_EXTRACT TO READ_.

The corporate regulator has alleged that between 2015 and 2022 Westpac didn't respond to financial hardship notices from 229 customers.


A general view of a Westpac Bank branch in Melbourne, Friday, June 16, 2023.. Image AAP/Joel Carrett.

Australia's oldest bank is being taken to court after the corporate watchdog alleged it failed to respond to financial hardship notices from hundreds of customers.


The civil action will be launched in the Federal Court on Tuesday and involves 229 Westpac customers impacted by the bank's online hardship notice process.


The Australian Securities and Investments Commission alleges that between 2015 and 2022 the customers did not receive a response to their hardship notices within the required 21 days.


"Submitting a hardship notice, which results in a change to the credit contract, can be a lifeline for people experiencing challenging financial circumstances," ASIC deputy chair Sarah Court said in a statement.


ASIC said it was taking legal action to highlight the importance of lenders responding to hardship notices within the required time frame to reduce harm to their customers.


"Westpac's failures to respond to these notices compounded their customers' difficult financial circumstances," Ms Court said.


Under the National Credit Code, a lender has 21 days to notify a customer signalling hardship if it does not agree to change the contract or if it requires further information to make its decision.


ASIC also claims Westpac didn't do enough to investigate and rectify systems issues affecting its online hardship notification process.


Westpac said the technology failure happened as the bank received about 630,000 applications for hardship assistance between 2015 and 2022.


"This error meant we didn't provide some of our customers with the help they needed," Westpac group chief information officer Scott Collary said.


"For this, we are deeply sorry."


Mr Collary also said Westpac had contacted the affected customers as part of a $900,000 remediation program that included refunds of fees and interest, debt waivers and payments for non-financial loss.


Westpac also noted it had self-reported the incident to the regulator.


The date for the first case management hearing is yet to be scheduled.

_TASK DESCRIPTION_.
Answer these from the article on Westpac:
1. Under the National Credit Code, how many days does a lender have to notify a customer signaling hardship?
2. About how many applications for hardship assistance did Westpac receive between 2015 and 2022?
3. What was the value of Westpac's remediation program?

_DATA EXCERPT_.

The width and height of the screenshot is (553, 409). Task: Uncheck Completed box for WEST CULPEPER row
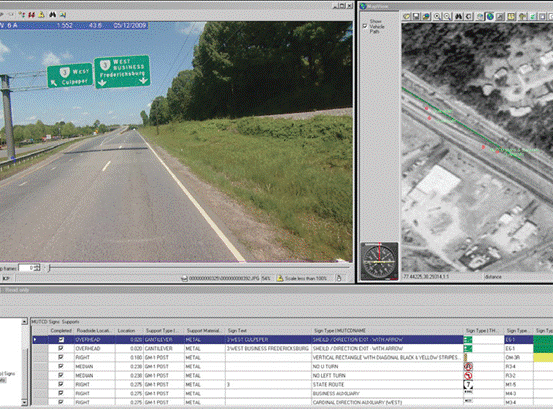point(61,340)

_EXERCISE RESULT_.
1. 21 days
2. About 630,000
3. $900,000